**Aim of the task**
Return exactly the lines below, starting with the one that has "Select the Sources" and going on through the one that has "Toggle read mode view".

BEGIN Listed entries

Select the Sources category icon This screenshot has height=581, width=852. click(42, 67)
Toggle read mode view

END Listed entries
BEGIN Listed entries

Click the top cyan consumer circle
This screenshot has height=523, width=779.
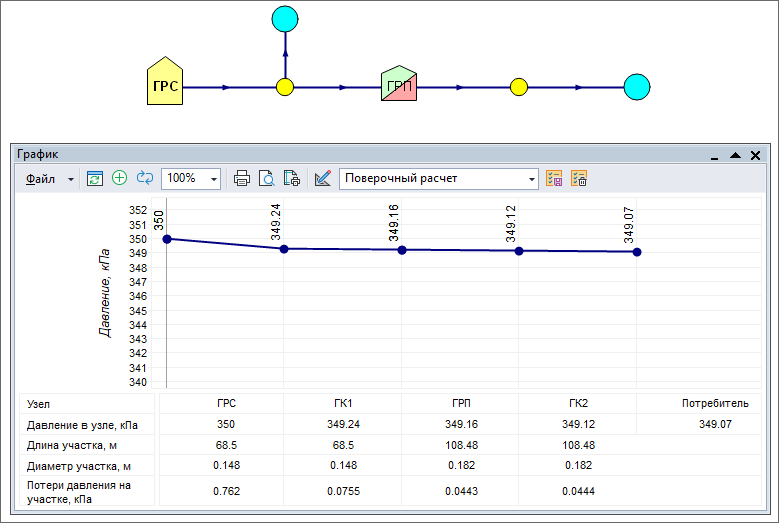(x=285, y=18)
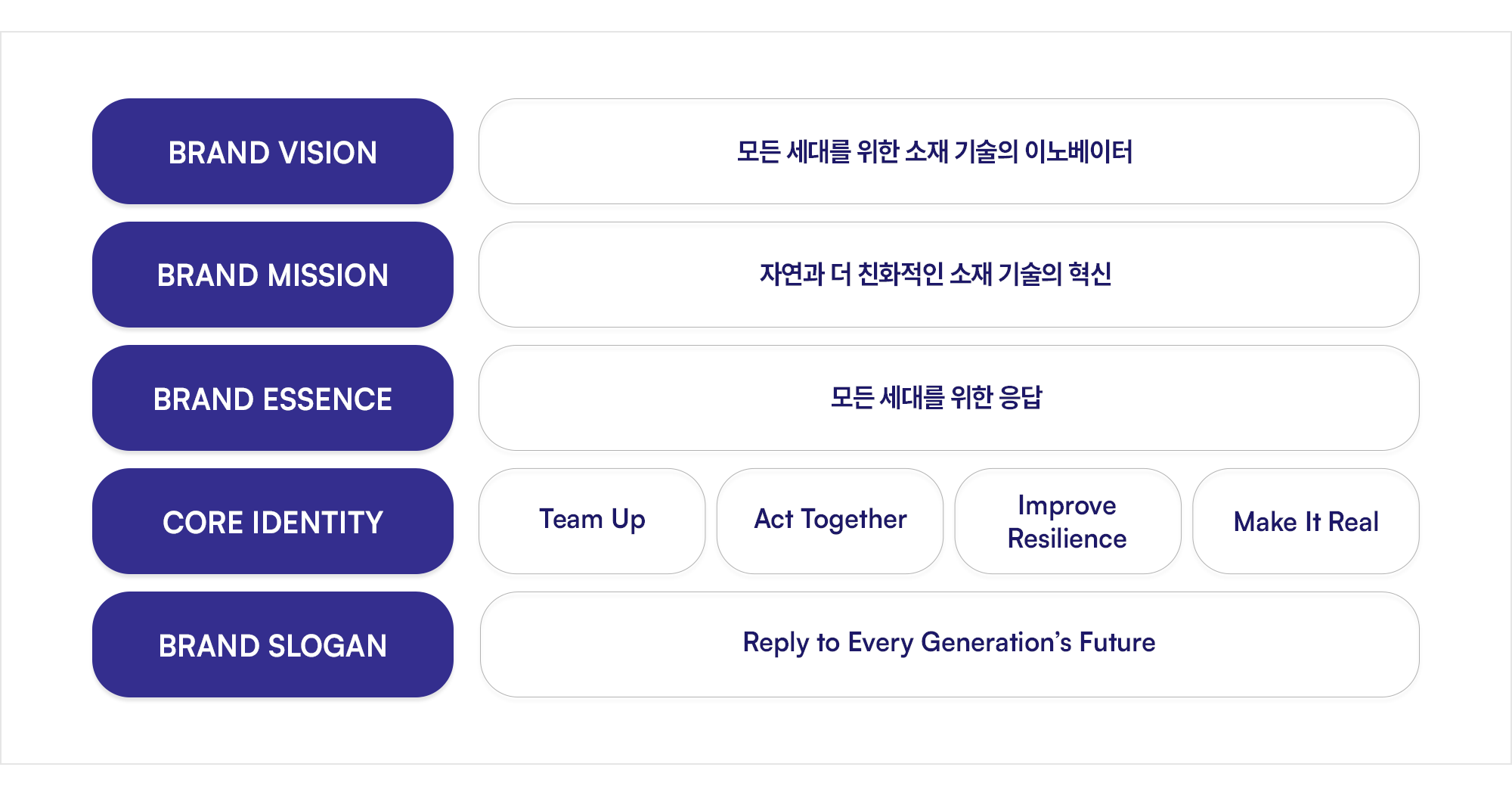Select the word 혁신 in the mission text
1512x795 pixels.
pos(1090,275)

END Listed entries

**Output of the task**
Select the Sources category icon This screenshot has height=581, width=852. click(42, 67)
Toggle read mode view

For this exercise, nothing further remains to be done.